Mollie Tibbetts' Father Defends Latinx Community After GOP Capitalizes On Her Death

Photo: Courtesy of Mollie Tibbett's Facebook.
Mollie Tibbetts' father Rob spoke to a crowd of about 1,200 during her funeral on Sunday, urging the community to come together and celebrate life in honor of his daughter's positive spirit.
"Today, we need to turn the page. We're at the end of a long ordeal," he said, according to the Des Moines Register. "But we need to turn toward life — Mollie’s life — because Mollie’s nobody’s victim. Mollie’s my hero."
In his eulogy — held in the gymnasium of Mollie's Brooklyn, IA, high school, where she graduated in 2017 — Tibbetts also thanked Iowa's Latinx community for embracing him during the weeks-long search for Mollie, who disappeared on July 18.

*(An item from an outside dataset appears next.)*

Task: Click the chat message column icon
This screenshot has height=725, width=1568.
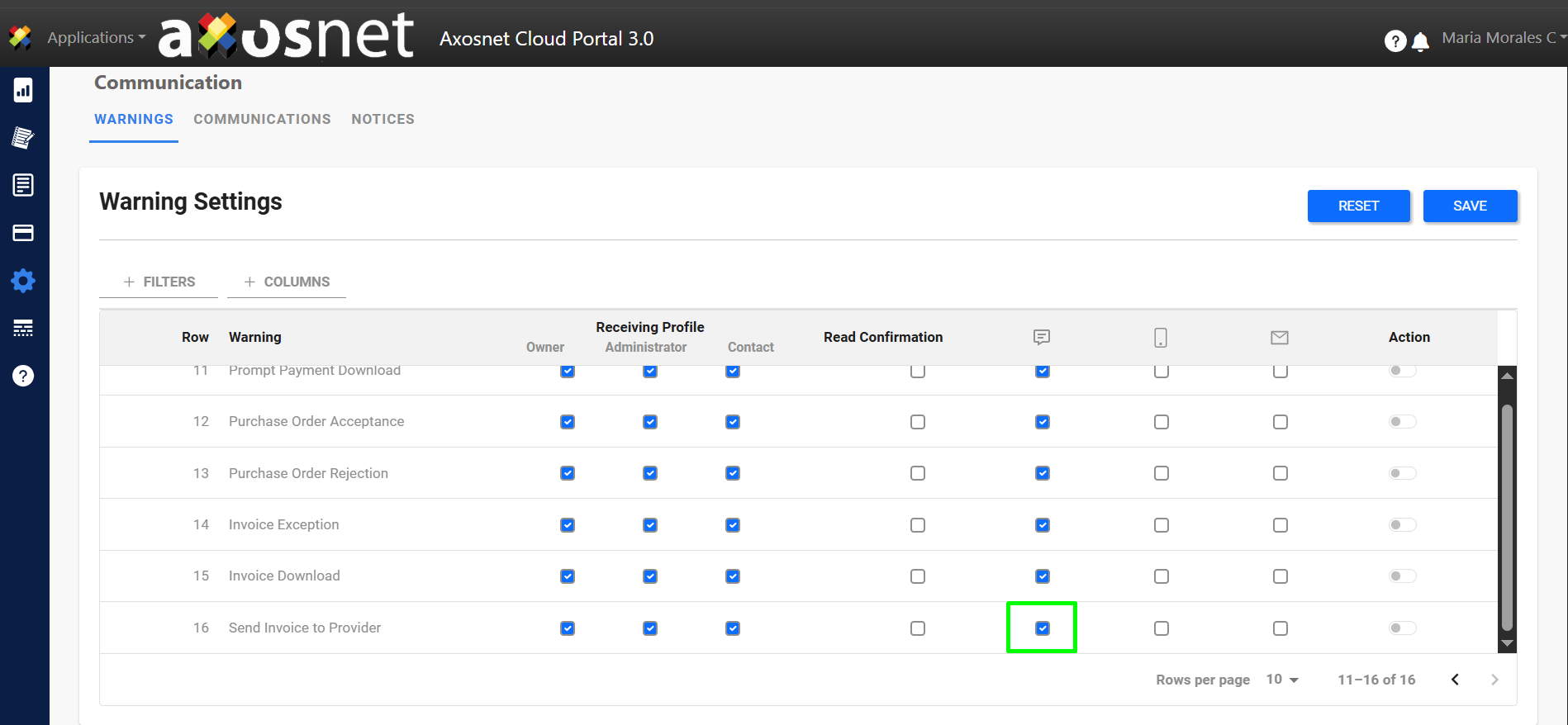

Cristhian Bahena Rivera, 24, the man charged with Mollie's murder, had been living in the U.S. without authorization, according to officials. Republicans, including President Donald Trump, have latched on to her murder as an excuse to campaign for tough immigration laws.
But Mollie's family is pushing back against this narrative. "The Hispanic community are Iowans. They have the same values as Iowans," Tibbetts said in his eulogy. "As far as I'm concerned, they're Iowans with better food," he said to applause. He recounted having eaten at several Mexican restaurants, where the employees were kind to him and gave him space when he needed it.

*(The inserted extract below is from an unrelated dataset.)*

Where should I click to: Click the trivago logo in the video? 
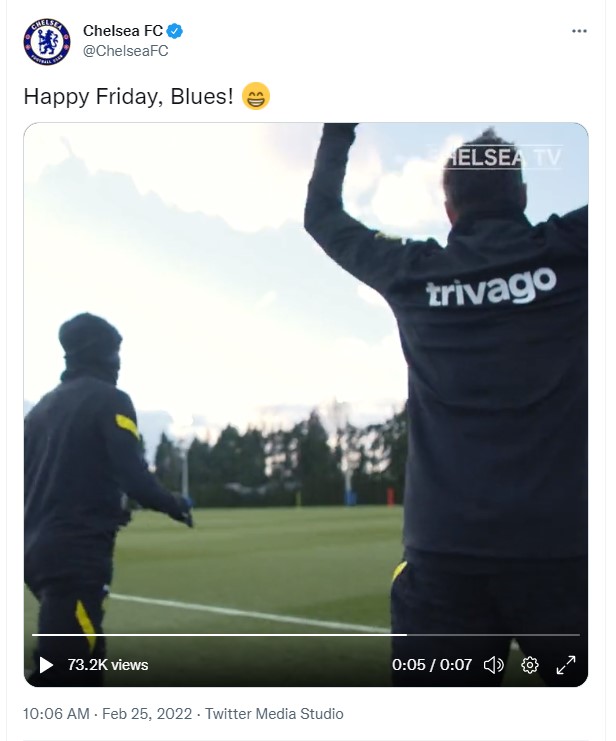pos(491,287)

Other members of Mollie's family have also spoken up, rebuking those on the right for using the 20-year-old college student's death in its anti-immigration agenda.

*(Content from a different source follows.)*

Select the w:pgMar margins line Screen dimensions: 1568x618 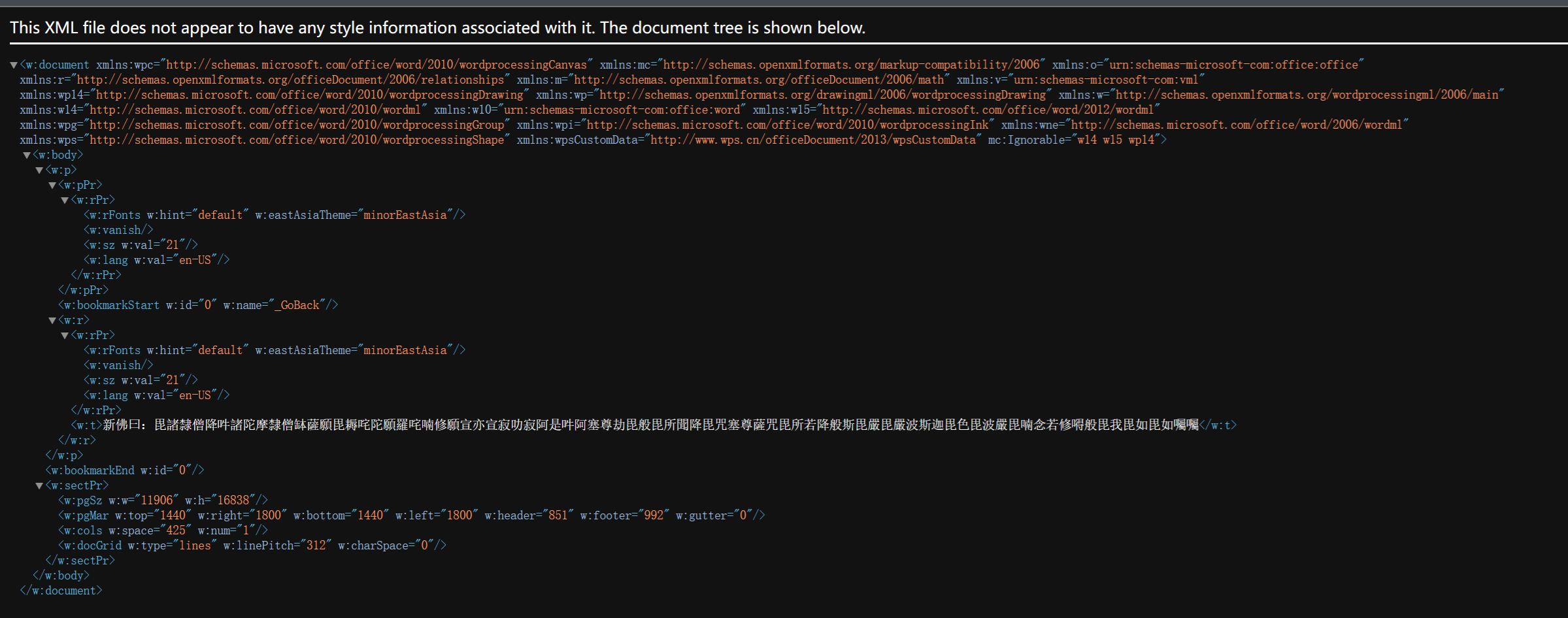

"Especially for those of you who did not know her in life, you do not get to usurp Mollie and her legacy for your racist, false narrative now that she is no longer with us," Mollie's cousin Sandi Tibbetts Murphy wrote on Facebook. "We hereby reclaim our Mollie."
Instead of vilifying immigrants, our nation needs to address violence against women, wrote Murphy, citing statistics from the FBI that men commit the vast majority of murders and intimate-partner violence. She referenced Chris Watts, the white man in Colorado who was charged with three counts of first-degree murder for killing his wife and young daughters.
"You do not get to use her murder to inaccurately promote your 'permanently separated' hyperbole," she wrote, referring to the false analogy anti-immigration crusaders have drawn between Trump's family separations at the U.S.-Mexico border and Mollie's murder. "You do not have permission to callously use this tragedy to demonize an entire population for the acts of one man."
Mollie's cousin Samantha Lucas responded to conservative provocateur Candace Owens, who used the young woman's death as an opportunity to attack "leftists" who care about children being separated from their parents.
"I'm a member of Mollie’s family and we are not so fucking small-minded that we generalize a whole population based on some bad individuals," Lucas tweeted last week. "Now stop being a fucking snake and using my cousin's death as political propaganda. Take her name out of your mouth."